Several minutes later, I’m sat there dumb-founded. What the hell is this crap? It’s the only movie I’ve ever wanted to walk out on. I didn’t though since I reasoned I paid enough for the ticket and refreshments. After the film finished, I trudged home shaking my head in disbelief at what I just had to sit through.
When I got back home I immediately fired up my computer, opened up Wordpad, and started writing. I knew diddly-squat about writing back then: three-act structure, protagonist/antagonist, character arc, all these terms were unknown to me at that time. Once I finished those first two pages, I read them and thought, “What the hell am I writing about?”
Eighteen years later, after devouring dozens of books on screenwriting and how to write a novel, I’m not far off from self-publishing that original screenplay as a novel. I can’t really self-publish a screenplay, but I can if I convert it, or even better, expand it into a novel.

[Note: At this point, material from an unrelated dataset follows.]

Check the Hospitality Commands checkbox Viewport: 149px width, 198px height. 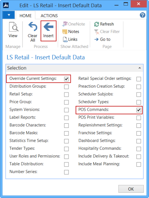(x=139, y=149)
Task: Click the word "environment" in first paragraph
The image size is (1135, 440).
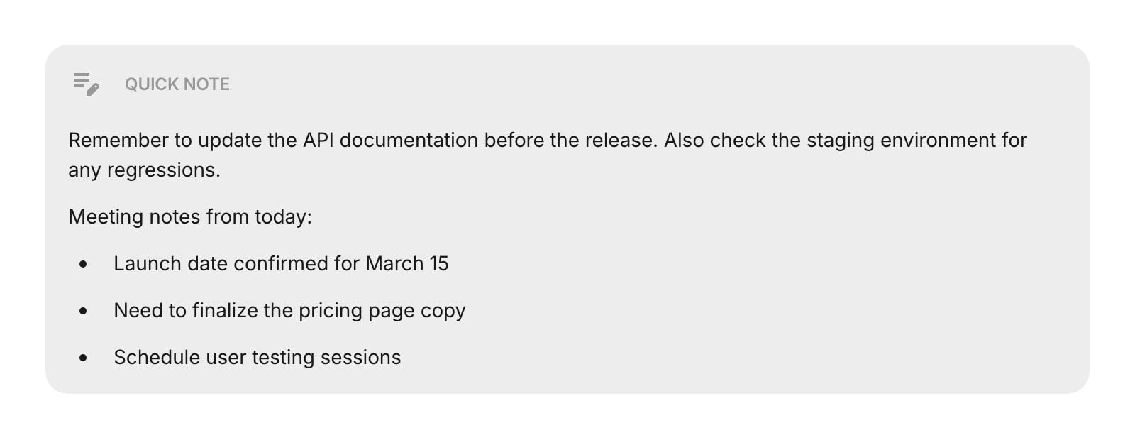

It’s been tough, as most of you can attest to, having to flesh out those one hundred and twenty pages of a screenplay into a full-length novel. But on the plus side, it gave me the opportunity to add scenes into the novel that I had earlier removed from the screenplay in order for it to get under the one hundred and twenty-page limit.
Looking back down the mountain I’m about to reach the summit of, I can smile. I don’t care if this debut novel fails to sell outside my circle of family and friends; I DID IT! I also know that I’ve got many more stories bubbling inside my head that are bursting to get down onto the page.
How about you?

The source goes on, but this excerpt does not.